# Prompt
The line that contains "Task: Select the Backup Config Disk entry" marks the end: retype the data below exactly from its first line through that line.

# Given entries
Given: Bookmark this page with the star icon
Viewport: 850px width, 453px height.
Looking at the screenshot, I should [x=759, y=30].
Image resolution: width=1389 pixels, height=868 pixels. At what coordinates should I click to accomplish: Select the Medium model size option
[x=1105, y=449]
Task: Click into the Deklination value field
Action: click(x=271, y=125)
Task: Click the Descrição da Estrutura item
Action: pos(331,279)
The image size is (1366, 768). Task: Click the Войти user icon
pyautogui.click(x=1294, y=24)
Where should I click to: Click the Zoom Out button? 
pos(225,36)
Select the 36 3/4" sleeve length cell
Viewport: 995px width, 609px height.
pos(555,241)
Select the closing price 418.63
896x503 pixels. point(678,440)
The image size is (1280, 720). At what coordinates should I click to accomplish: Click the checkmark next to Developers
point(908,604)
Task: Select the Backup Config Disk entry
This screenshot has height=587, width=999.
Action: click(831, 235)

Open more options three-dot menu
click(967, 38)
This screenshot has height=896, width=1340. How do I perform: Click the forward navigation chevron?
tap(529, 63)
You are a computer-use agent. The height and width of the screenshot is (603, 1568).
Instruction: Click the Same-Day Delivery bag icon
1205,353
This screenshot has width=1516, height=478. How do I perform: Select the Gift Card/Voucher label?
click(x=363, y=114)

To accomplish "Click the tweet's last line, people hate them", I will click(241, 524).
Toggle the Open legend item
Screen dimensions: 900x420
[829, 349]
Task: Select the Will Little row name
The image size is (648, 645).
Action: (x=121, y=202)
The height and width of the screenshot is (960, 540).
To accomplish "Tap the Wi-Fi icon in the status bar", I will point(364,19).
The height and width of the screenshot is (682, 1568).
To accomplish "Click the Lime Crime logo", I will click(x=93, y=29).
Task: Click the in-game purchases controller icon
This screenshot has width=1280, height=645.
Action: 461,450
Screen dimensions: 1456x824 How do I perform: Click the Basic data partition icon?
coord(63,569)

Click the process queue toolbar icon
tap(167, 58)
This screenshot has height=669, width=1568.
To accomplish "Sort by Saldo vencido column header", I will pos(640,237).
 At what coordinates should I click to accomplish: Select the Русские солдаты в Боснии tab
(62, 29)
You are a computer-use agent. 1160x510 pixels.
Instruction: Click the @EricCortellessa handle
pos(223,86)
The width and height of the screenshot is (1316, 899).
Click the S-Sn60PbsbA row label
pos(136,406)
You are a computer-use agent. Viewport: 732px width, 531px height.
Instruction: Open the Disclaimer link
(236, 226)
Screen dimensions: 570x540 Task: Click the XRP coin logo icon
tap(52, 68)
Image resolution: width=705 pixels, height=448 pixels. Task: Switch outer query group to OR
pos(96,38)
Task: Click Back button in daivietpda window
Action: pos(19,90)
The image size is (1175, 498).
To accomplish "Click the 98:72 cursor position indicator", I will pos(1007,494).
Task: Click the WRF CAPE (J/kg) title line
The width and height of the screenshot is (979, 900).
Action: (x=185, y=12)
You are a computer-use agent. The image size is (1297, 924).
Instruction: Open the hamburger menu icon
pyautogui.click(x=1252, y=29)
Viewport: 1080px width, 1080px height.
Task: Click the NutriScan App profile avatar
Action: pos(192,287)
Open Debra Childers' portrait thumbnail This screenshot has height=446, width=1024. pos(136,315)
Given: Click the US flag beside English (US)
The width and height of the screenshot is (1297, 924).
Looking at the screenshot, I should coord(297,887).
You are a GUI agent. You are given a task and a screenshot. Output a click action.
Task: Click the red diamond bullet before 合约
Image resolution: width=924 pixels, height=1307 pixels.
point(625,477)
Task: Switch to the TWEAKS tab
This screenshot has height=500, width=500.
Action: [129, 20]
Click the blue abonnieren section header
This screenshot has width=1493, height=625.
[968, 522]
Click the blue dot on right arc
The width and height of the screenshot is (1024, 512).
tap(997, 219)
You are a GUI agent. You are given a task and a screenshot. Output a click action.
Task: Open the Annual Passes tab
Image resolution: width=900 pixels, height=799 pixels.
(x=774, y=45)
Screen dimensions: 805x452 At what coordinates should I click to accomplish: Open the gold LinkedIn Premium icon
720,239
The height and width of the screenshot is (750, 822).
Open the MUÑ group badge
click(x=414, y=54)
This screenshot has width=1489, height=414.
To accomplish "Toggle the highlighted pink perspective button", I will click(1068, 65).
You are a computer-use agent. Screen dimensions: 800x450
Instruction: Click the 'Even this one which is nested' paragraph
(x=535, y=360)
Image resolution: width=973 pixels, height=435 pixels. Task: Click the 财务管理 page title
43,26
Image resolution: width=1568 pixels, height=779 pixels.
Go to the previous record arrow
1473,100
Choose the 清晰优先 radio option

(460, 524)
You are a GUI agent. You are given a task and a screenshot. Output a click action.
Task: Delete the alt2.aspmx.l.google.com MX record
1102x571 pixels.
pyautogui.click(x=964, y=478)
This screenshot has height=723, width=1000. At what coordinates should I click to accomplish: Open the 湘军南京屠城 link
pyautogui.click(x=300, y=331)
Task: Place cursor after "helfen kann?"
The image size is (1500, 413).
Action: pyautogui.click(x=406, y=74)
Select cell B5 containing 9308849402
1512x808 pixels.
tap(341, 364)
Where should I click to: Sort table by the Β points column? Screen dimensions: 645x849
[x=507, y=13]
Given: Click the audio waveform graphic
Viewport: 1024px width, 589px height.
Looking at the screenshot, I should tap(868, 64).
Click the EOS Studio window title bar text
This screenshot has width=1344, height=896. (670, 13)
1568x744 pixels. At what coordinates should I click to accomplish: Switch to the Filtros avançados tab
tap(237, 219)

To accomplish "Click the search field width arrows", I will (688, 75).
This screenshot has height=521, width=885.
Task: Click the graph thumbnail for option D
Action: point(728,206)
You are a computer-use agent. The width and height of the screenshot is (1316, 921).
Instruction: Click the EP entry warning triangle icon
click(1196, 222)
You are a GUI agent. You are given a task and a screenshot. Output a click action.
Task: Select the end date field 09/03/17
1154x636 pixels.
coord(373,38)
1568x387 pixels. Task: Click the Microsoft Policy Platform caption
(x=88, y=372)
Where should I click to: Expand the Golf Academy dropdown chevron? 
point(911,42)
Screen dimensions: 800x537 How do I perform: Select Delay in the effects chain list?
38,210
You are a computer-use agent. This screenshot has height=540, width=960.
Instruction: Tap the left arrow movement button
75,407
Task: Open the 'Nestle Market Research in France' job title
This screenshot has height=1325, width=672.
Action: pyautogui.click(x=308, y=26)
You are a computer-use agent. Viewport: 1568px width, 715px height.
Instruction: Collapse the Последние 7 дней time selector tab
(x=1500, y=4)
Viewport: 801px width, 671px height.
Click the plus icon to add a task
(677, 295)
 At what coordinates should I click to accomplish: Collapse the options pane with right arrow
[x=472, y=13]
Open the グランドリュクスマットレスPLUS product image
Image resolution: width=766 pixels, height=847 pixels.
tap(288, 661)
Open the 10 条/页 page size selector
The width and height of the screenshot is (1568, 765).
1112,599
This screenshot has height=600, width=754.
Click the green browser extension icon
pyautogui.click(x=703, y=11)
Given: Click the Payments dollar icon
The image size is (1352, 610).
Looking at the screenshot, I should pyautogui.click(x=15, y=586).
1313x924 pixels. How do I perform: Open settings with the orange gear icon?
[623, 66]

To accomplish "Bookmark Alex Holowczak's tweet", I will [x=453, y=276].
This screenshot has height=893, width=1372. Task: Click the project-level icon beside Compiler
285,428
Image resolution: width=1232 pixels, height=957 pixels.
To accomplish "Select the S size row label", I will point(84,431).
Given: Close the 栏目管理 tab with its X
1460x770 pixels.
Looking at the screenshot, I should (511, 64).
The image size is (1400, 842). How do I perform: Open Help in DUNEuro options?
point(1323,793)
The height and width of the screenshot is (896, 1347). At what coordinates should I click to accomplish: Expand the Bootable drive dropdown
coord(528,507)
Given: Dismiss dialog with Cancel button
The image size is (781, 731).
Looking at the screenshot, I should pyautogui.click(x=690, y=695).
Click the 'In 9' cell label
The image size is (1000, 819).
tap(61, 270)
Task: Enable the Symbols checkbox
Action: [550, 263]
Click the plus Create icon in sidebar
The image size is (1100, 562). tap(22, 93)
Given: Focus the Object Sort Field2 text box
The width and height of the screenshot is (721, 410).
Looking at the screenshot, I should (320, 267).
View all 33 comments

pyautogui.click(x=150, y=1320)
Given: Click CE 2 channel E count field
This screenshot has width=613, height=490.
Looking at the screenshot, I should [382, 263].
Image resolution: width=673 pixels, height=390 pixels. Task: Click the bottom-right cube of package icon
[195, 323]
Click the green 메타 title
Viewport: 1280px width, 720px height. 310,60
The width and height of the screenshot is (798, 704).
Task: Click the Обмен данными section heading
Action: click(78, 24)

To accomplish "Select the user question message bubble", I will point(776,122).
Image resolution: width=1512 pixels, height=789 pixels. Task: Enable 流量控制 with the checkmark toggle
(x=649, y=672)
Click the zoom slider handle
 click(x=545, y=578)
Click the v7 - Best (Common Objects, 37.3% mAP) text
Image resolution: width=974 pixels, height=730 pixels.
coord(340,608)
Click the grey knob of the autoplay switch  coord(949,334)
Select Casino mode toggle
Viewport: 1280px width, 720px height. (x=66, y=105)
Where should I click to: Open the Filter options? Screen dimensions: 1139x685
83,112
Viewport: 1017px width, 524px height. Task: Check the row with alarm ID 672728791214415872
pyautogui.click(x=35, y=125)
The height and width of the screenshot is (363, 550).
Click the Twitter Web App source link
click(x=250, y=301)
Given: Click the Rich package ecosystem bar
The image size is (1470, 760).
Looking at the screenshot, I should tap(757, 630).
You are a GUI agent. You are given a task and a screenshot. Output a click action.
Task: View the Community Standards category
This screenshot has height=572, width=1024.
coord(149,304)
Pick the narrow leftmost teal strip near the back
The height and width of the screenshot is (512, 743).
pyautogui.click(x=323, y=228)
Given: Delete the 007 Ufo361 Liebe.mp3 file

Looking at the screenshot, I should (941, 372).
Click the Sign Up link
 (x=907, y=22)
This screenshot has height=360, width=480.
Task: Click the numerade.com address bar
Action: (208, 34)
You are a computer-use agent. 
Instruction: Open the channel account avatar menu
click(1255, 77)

# Reply to the task
Given: Bookmark this page with the star icon
Viewport: 850px width, 453px height.
Looking at the screenshot, I should [x=759, y=30].
Image resolution: width=1389 pixels, height=868 pixels. At what coordinates should I click to accomplish: Select the Medium model size option
[x=1105, y=449]
Task: Click into the Deklination value field
Action: click(x=271, y=125)
Task: Click the Descrição da Estrutura item
Action: pos(331,279)
The image size is (1366, 768). Task: Click the Войти user icon
pyautogui.click(x=1294, y=24)
Where should I click to: Click the Zoom Out button? 
pos(225,36)
Select the 36 3/4" sleeve length cell
Viewport: 995px width, 609px height.
pos(555,241)
Select the closing price 418.63
896x503 pixels. point(678,440)
The image size is (1280, 720). At what coordinates should I click to accomplish: Click the checkmark next to Developers
point(908,604)
Task: Select the Backup Config Disk entry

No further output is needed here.